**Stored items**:
##############################
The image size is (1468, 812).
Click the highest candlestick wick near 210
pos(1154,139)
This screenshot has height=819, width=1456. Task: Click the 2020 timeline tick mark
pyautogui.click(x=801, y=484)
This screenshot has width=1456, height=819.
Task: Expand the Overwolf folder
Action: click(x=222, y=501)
##############################
Extract every record. Keep wording exact.

The image size is (1468, 812).
Click the highest candlestick wick near 210
pos(1154,139)
This screenshot has height=819, width=1456. Task: Click the 2020 timeline tick mark
pyautogui.click(x=801, y=484)
This screenshot has width=1456, height=819.
Task: Expand the Overwolf folder
Action: click(x=222, y=501)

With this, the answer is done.